Tuesday, June 23, 2020

Characters with Worldview

Andrew Huff          @andrewjohnhuff










When it comes to developing characters in fiction, a writer can spend a lot of time defining a character’s physical traits, forming a compelling backstory, even assigning a complex balance of strengths and weaknesses, and yet still struggle to write the characters in such a way that they feel real and capable of carrying the burden of the plot. When I’m creating characters for my novels, one thing I try to keep in mind to help me write them in an interesting way is that each character has their own worldview.

A worldview can be defined as a person’s perspective on how the world works. I like to think of a worldview as if it were a camera lens. Now, if you’re not too familiar with camera lenses, all you need to know is that the photo or video captured by the camera can look vastly different depending on the type of lens you use. In the same way, two people could view one aspect of the world in vastly different ways if both are using two different lenses, or worldviews, to interpret what they see.

My goal as a writer is to try and write realistic characters, and to do so not only will I describe how they appear, or how they talk, or even what feelings they might be having, but I also try to imagine how a specific character’s worldview might cause them to respond or act in a way consistent with what they believe. When it comes to the worldview of your characters, that would be the key word I want you to hang on to: consistency. 

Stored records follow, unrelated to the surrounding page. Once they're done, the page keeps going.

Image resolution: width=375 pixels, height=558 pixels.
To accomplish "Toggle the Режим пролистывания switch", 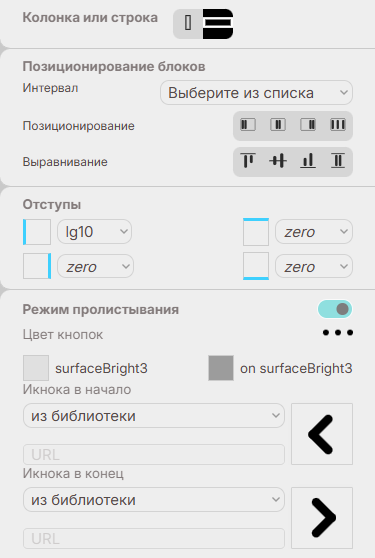I will (x=335, y=309).
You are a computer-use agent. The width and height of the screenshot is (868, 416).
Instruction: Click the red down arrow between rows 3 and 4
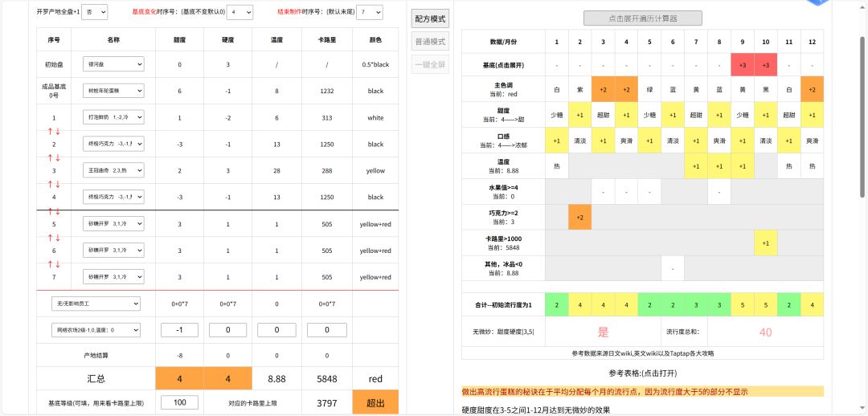click(57, 184)
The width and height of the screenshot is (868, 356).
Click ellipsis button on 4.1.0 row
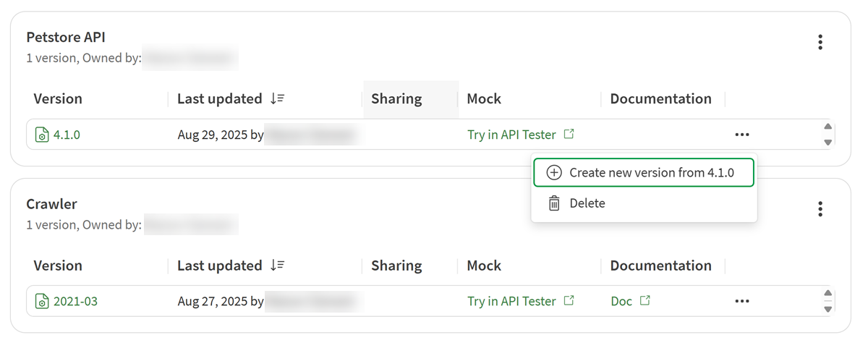741,135
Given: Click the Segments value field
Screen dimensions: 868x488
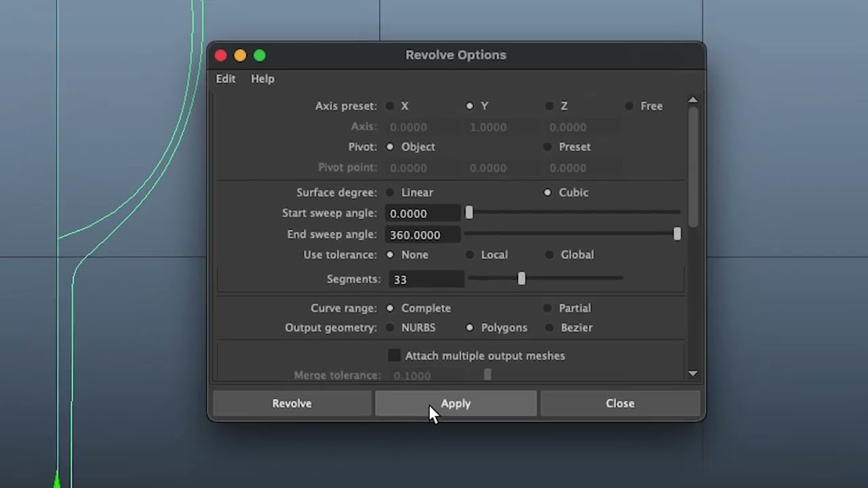Looking at the screenshot, I should pos(427,279).
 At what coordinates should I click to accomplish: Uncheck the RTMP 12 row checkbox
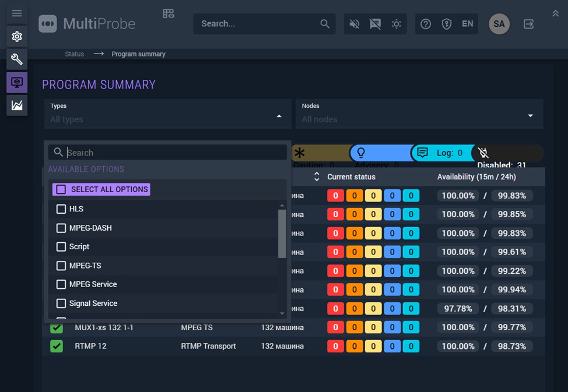[57, 346]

Characters have worldviews, and when a character does or says something inconsistent with their fundamental set of beliefs the reader will notice. “But wait,” I cry. “I need to get this character from point A to point B, but their worldview keeps getting in the way!” It can actually be freeing when writing characters who have worldviews since often the way in which they view the world can make it easier to anticipate how they should speak and act. At the same time, the real fun in writing realistic characters is presenting those characters with situations that challenge those beliefs to see if they either become more entrenched in their viewpoint or perhaps expand their ideas of how the world truly works.




He is a two-time finalist in the American Christian Fiction Writers (ACFW) Genesis Contest for unpublished authors (2014, 2017) and won the best screenplay award at the 2015 48 Hour Film Festival in Richmond, Virginia. A Cross to Kill and Cross Shadow in the Shepherd Suspense series are his first releases.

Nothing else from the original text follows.